Bankruptcy and Eviction
With the rate of evictions on the rise in recent months and the expectations that eviction numbers will grow, it’s important to understand the role eviction plays in bankruptcy. If you file for bankruptcy before an eviction can it stop the eviction? And if you are evicted and you file, is the eviction eliminated from your debts?
Here’s what you need to know.
Most evicted people owe their landlord money. If their rent was current the eviction probably wouldn’t have occurred. It’s possible to break a lease in other ways, but more often than not it’s due to rent non-payment or it’s another issue but rent is also behind. Landlords are often willing to overlook other infractions when they are getting their money on time every month.
How Does This Affect Bankruptcy?
Rent is an unsecured debt. There’s nothing your landlord can recoup for the debt. You don’t own the property and rent isn’t court-ordered, which makes rent unsecured. Chapter 7 bankruptcy discharges rent debts. Chapter 13 builds them into the repayment plan.
One of these two things occurs regardless of whether:
- Your landlord has filed a lawsuit against you
- There was no action but you’re behind and at risk for eviction
- The court has issued a judgment against you related to your rent
This doesn’t mean the eviction won’t be on your credit. It will and future landlords can see that you were evicted.

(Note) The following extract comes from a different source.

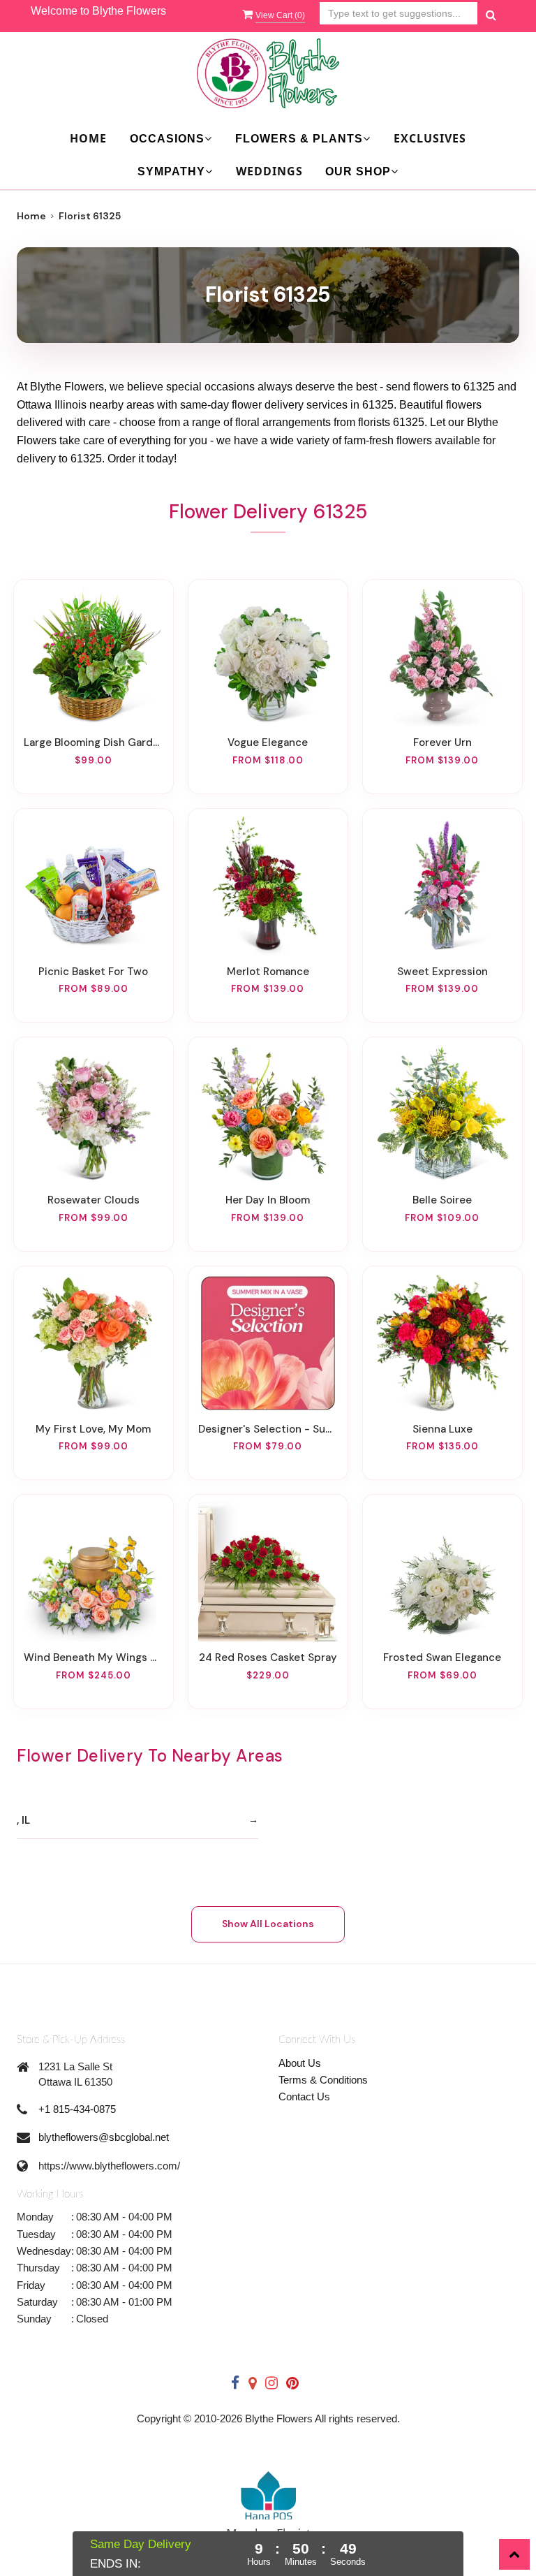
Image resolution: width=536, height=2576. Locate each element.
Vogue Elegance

And it doesn’t mean that you’ll have the option of continuing to live where you’re living. But filing for bankruptcy results in a discharge and you’re no longer obligated to repay what you owe.
It’s also important to note that the discharge rule regarding rentals doesn’t apply to all debts. For example, if you’ve accumulated debt related to damaging the property, the landlord can take legal action against you to recoup damages. Many don’t, but you should keep it in mind and avoid damaging the property before leaving, even if you are upset about getting evicted.
Should I File for Bankruptcy If I’m About to Be Evicted?
If the court has yet to issue a judgment for possession, there might be time to stop the eviction by filing. In some cases, you can avoid eviction by catching up on your overdue rent within 30 days. Of course, this isn’t always possible. Filing for bankruptcy might help you free up money going toward other debts to pay toward your rent, so it’s worth considering.
If things haven’t gone that far, bankruptcy puts a temporary hold on eviction proceedings. Your landlord can still file a motion in court asking the court to lift the automatic stay. However, the stay at least buys you time to figure out what to do next.
Speak to a Bankruptcy Attorney If You are Concerned About Eviction
Filing for bankruptcy can be a valuable tool for dealing with financial problems that affect your living arrangements. Just as filing can help you avoid foreclosure on your home, it might be able to help you avoid or postpone the eviction. A few extra weeks can be a blessing if you are making important financial decisions and face the threat of not being able to live in your home.